Eine andere bewegte Geschichte der „Gëlle Fra“ mag in den Gedanken ihres Schöpfers Claus Cito gespielt haben: Cito war enger Freund des deutschen Malers August Macke, mit dem er 1906 zusammen in Düsseldorf wohnte. 1908 fertigte Cito in seinem Atelier in Bascharage eine heute verschollene Büste von seinem Besucher August Macke an1. Macke fiel als Soldat der deutschen Armee im September 1914 in Frankreich. Bei der Betrachtung des trauernden Soldaten in der Figurengruppe stellt sich mir eine Frage. Wird Cito während seiner Arbeit an dem Denkmal für Gefallene des Ersten Weltkriegs nicht auch oft an Macke, seinen Freund aus des Feindes Armee, gedacht haben?

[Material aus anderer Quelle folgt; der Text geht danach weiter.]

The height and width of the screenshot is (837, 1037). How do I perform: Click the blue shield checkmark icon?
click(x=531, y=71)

Wer dem trauernden Mann, der Schild, Helm und Schwert zur Seite gelegt hat und in sich gekehrt neben dem Toten sitzt, ins Gesicht schaut, kann Anteil haben an einer Urszene menschlicher Existenz: um einen anderen Menschen trauern, sich einem Verlust stellen, sich der eigenen Endlichkeit – und Sinnlosigkeit manchen Tuns – bewusst werden. Dieses Gesicht in seiner abgewandten Fremdheit übt auf mich eine starke Anziehung aus. Der Trauernde sitzt, als sei er „zugrunde gegangen“. Ob er je wieder aufstehen wird? Ich vergesse die Rastlosigkeit um mich herum auf der immer noch zu einem Parkplatz degradierten Place de la Constitution. Wie andere, die schon Totenwache gehalten haben, kommen mir Erinnerungen an Abschiede von mir wichtigen und lieben Menschen. Und an nicht gelungene Abschiede.

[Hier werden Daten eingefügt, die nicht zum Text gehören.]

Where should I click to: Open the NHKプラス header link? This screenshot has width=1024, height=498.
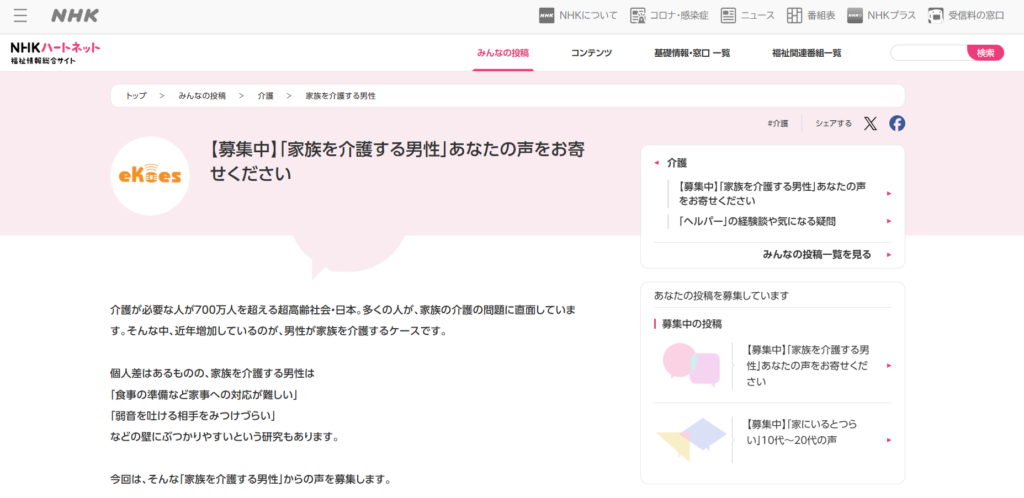coord(881,16)
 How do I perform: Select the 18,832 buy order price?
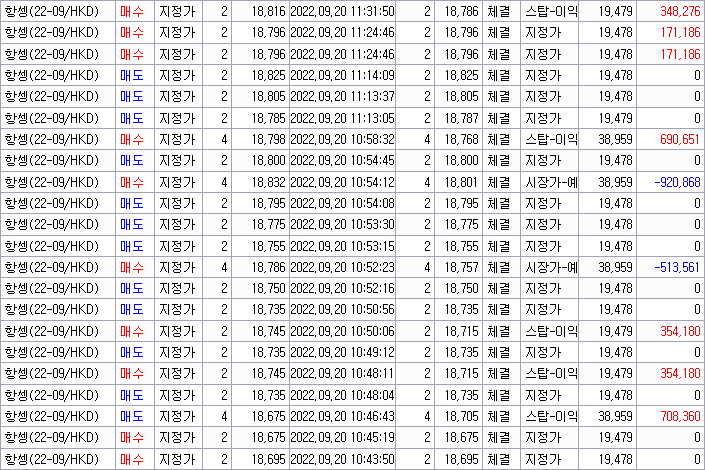pyautogui.click(x=267, y=182)
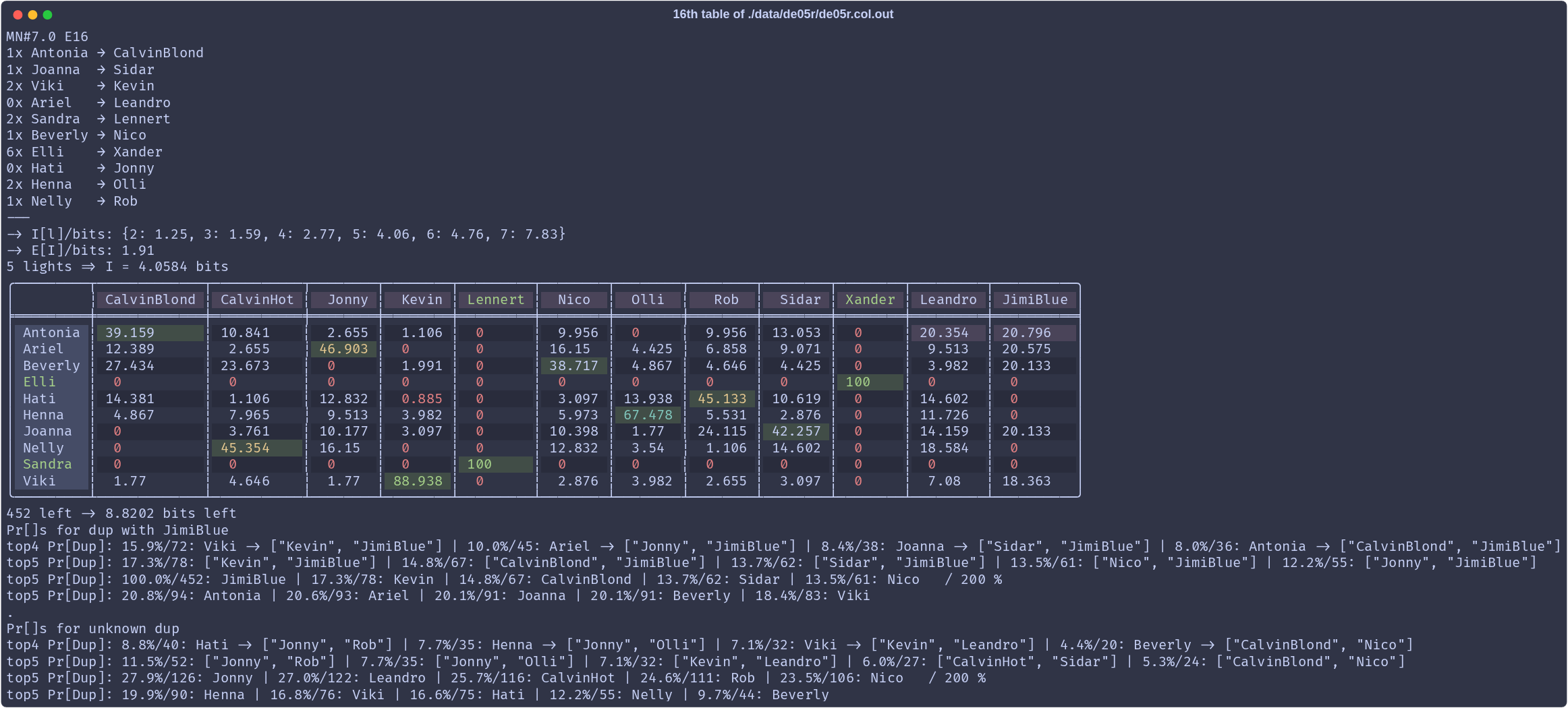Select the 46.903 cell in Ariel row

click(x=343, y=349)
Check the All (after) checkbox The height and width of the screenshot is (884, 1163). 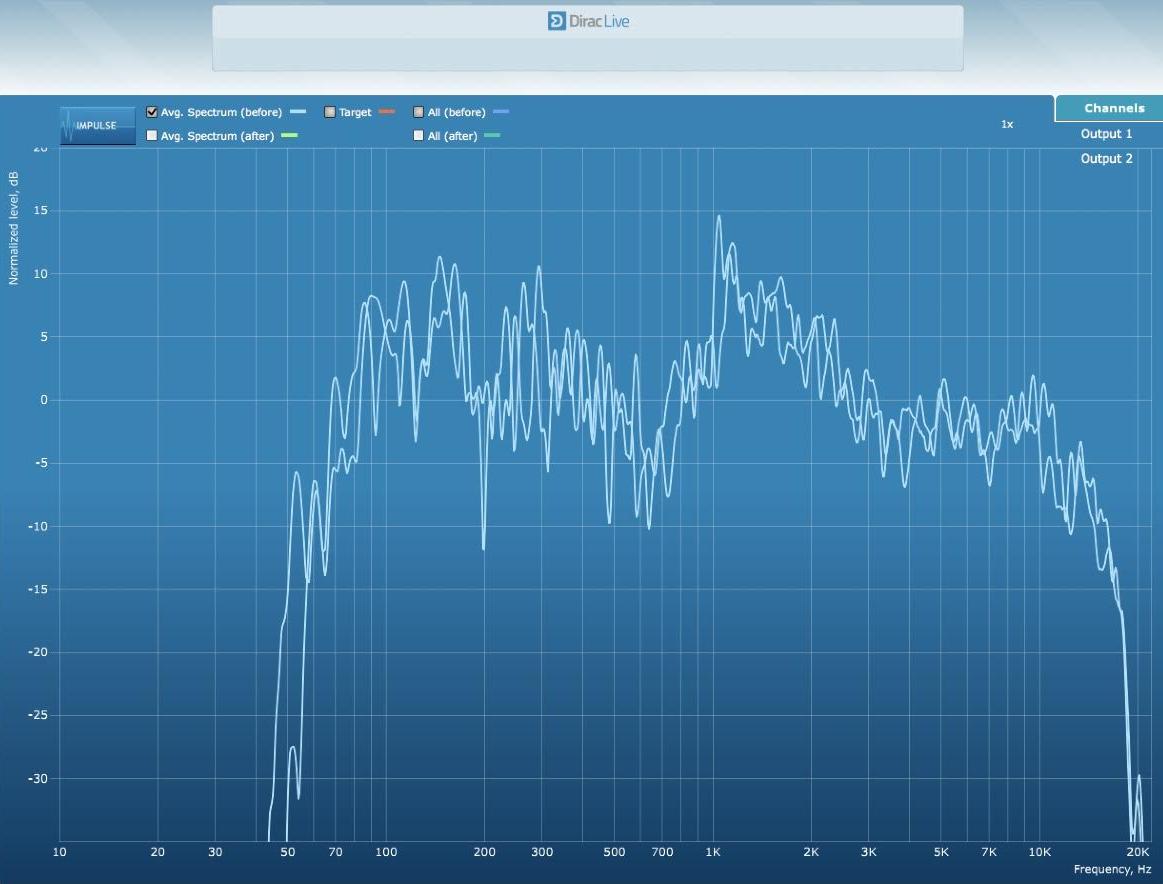tap(419, 136)
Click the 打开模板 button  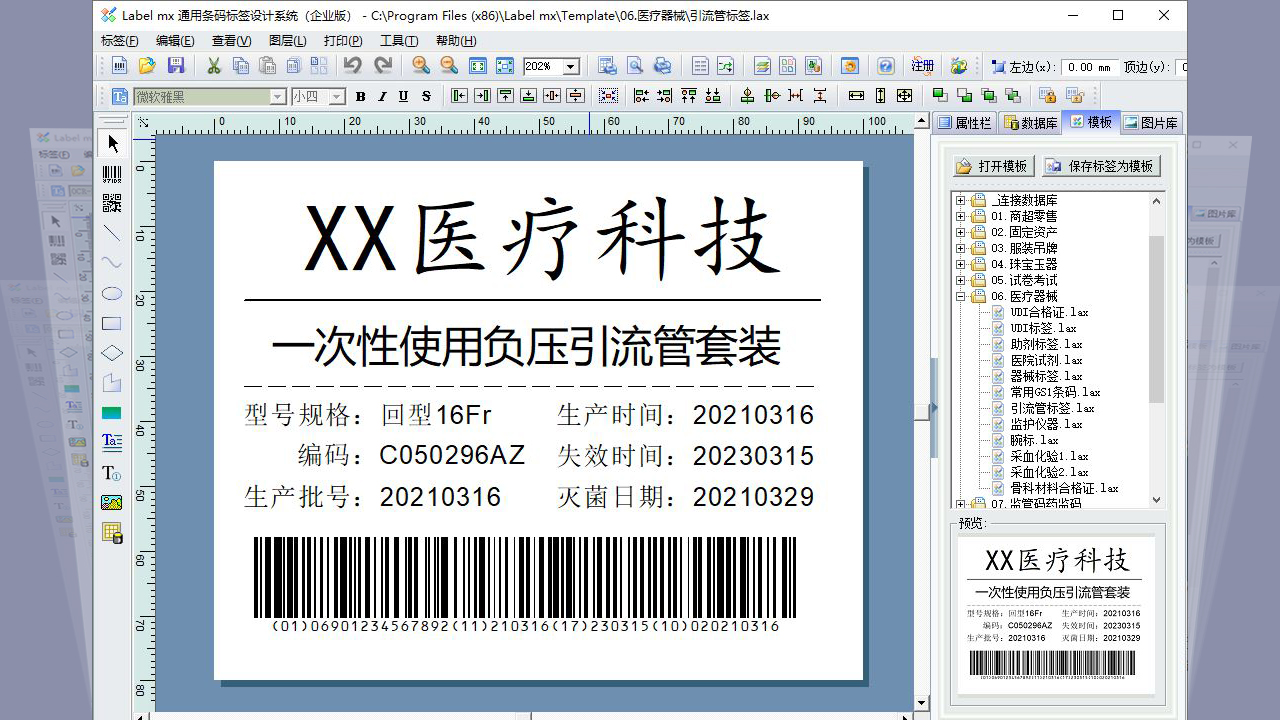point(993,166)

Das Denkmal der „Gëlle Fra“ für die Toten dreier Kriege, so verstehe ich es heute in Zeiten von wachsender Fremdenfeindlichkeit und bedrohlicher Nationalismen, ist ein Denkmal für „unsere“ und – ja, und – zugleich alle anderen Opfer von Hass, Gewalt und Krieg. So wie es der katholische Theologe Johann Baptist Metz deutlich formuliert: „Das Gedenken des Leidens wird zur Basis einer universellen Verantwortung, wenn es immer auch die Leiden der Anderen, die Leiden der Fremden und – biblisch – sogar die Leiden der Feinde in Betracht zieht und bei der Beurteilung der je eigenen Leidensgeschichte nicht vergißt“2. Dies leistet in meinen Augen Claus Cito mit seiner Darstellung der „Gëlle Fra“. 

 

1 Lotti Braun-Breck, Ons Stad, Nr. 60/1999 S. 22-27 

2 Johann Baptist Metz, Im Eingedenken fremden Leids, in: J.B. Metz u.a.: Gottesrede, Hamburg, LIT Verlag, 1996, S. 13f


Winfried Heidrich ist katholischer Theologe, Klinik­seelsorger und  Kunst­therapeut.